++++ Input for this task ++++

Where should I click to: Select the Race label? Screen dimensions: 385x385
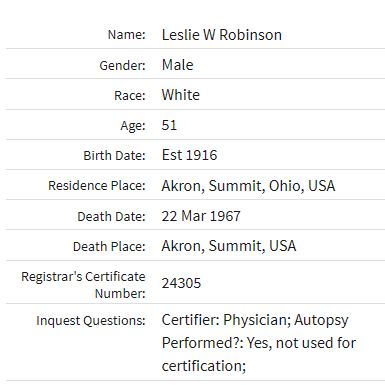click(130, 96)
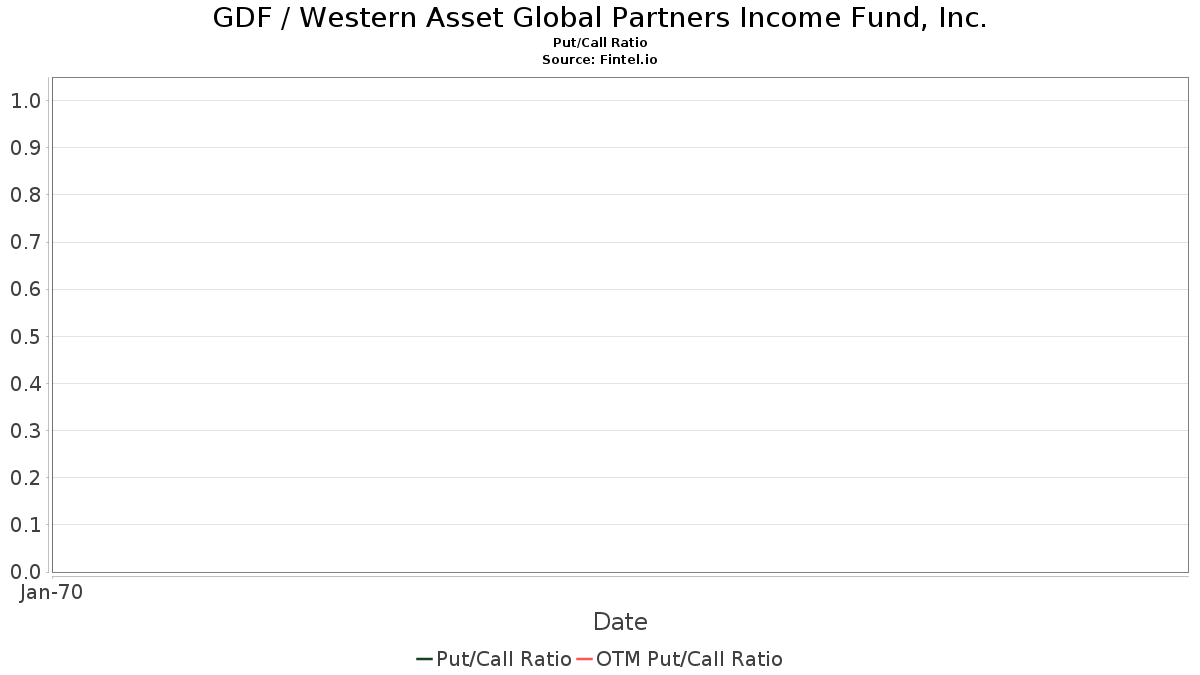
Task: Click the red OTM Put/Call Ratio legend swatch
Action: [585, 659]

++++
++++ Input for this task ++++

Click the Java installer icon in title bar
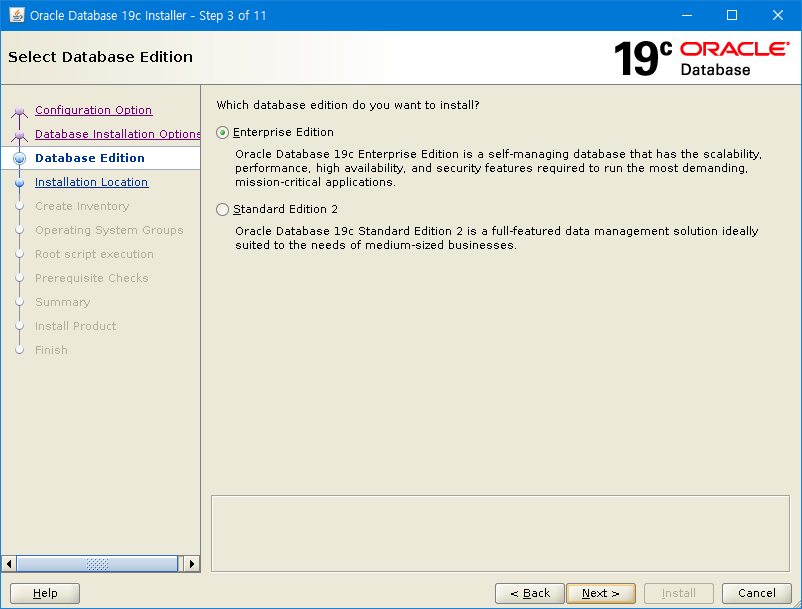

++++

## Written task:
Write out the rows above from the line with "Where should I" to the line with "Action: [585, 659]", including both of those lines. Leave the pictures out.

## Correct response:
Where should I click to: Select the Race label? Screen dimensions: 385x385
click(130, 96)
Task: Click the red OTM Put/Call Ratio legend swatch
Action: [585, 659]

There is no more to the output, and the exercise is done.